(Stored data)
════════════════════
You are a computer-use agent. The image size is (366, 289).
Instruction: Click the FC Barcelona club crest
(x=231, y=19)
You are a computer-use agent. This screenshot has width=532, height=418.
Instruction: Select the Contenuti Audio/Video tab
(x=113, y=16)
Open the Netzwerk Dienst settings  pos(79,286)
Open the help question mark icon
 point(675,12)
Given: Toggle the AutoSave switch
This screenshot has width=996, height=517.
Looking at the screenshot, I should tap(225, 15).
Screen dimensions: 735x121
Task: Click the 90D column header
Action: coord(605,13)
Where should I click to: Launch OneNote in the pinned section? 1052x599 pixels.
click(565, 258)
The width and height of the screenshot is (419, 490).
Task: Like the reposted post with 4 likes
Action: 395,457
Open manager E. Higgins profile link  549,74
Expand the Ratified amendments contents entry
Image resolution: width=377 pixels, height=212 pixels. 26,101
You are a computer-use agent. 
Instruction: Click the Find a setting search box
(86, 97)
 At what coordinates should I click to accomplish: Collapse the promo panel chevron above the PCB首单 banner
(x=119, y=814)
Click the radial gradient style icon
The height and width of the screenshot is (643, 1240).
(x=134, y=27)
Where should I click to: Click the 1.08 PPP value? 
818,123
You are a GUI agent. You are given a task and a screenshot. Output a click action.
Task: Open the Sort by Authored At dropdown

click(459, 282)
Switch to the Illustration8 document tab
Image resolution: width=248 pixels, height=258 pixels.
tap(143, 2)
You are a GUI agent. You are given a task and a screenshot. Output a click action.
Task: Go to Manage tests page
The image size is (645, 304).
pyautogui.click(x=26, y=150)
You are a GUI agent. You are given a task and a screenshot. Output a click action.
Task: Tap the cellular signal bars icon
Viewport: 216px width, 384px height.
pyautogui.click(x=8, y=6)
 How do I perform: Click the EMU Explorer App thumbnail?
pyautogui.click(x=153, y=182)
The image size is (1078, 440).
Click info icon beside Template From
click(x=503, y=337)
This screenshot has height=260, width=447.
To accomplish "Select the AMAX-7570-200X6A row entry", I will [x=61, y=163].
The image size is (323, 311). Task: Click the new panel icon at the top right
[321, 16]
════════════════════
• _Requirement_
Repeat every entry exactly, please.

• _Solution for this problem_
You are a computer-use agent. The image size is (366, 289).
Instruction: Click the FC Barcelona club crest
(x=231, y=19)
You are a computer-use agent. This screenshot has width=532, height=418.
Instruction: Select the Contenuti Audio/Video tab
(x=113, y=16)
Open the Netzwerk Dienst settings  pos(79,286)
Open the help question mark icon
 point(675,12)
Given: Toggle the AutoSave switch
This screenshot has width=996, height=517.
Looking at the screenshot, I should tap(225, 15).
Screen dimensions: 735x121
Task: Click the 90D column header
Action: coord(605,13)
Where should I click to: Launch OneNote in the pinned section? 1052x599 pixels.
click(565, 258)
The width and height of the screenshot is (419, 490).
Task: Like the reposted post with 4 likes
Action: 395,457
Open manager E. Higgins profile link  549,74
Expand the Ratified amendments contents entry
Image resolution: width=377 pixels, height=212 pixels. 26,101
You are a computer-use agent. 
Instruction: Click the Find a setting search box
(86, 97)
 At what coordinates should I click to accomplish: Collapse the promo panel chevron above the PCB首单 banner
(x=119, y=814)
Click the radial gradient style icon
The height and width of the screenshot is (643, 1240).
(x=134, y=27)
Where should I click to: Click the 1.08 PPP value? 
818,123
You are a GUI agent. You are given a task and a screenshot. Output a click action.
Task: Open the Sort by Authored At dropdown

click(459, 282)
Switch to the Illustration8 document tab
Image resolution: width=248 pixels, height=258 pixels.
tap(143, 2)
You are a GUI agent. You are given a task and a screenshot. Output a click action.
Task: Go to Manage tests page
The image size is (645, 304).
pyautogui.click(x=26, y=150)
You are a GUI agent. You are given a task and a screenshot. Output a click action.
Task: Tap the cellular signal bars icon
Viewport: 216px width, 384px height.
pyautogui.click(x=8, y=6)
 How do I perform: Click the EMU Explorer App thumbnail?
pyautogui.click(x=153, y=182)
The image size is (1078, 440).
Click info icon beside Template From
click(x=503, y=337)
This screenshot has height=260, width=447.
To accomplish "Select the AMAX-7570-200X6A row entry", I will [x=61, y=163].
The image size is (323, 311). Task: Click the new panel icon at the top right
[321, 16]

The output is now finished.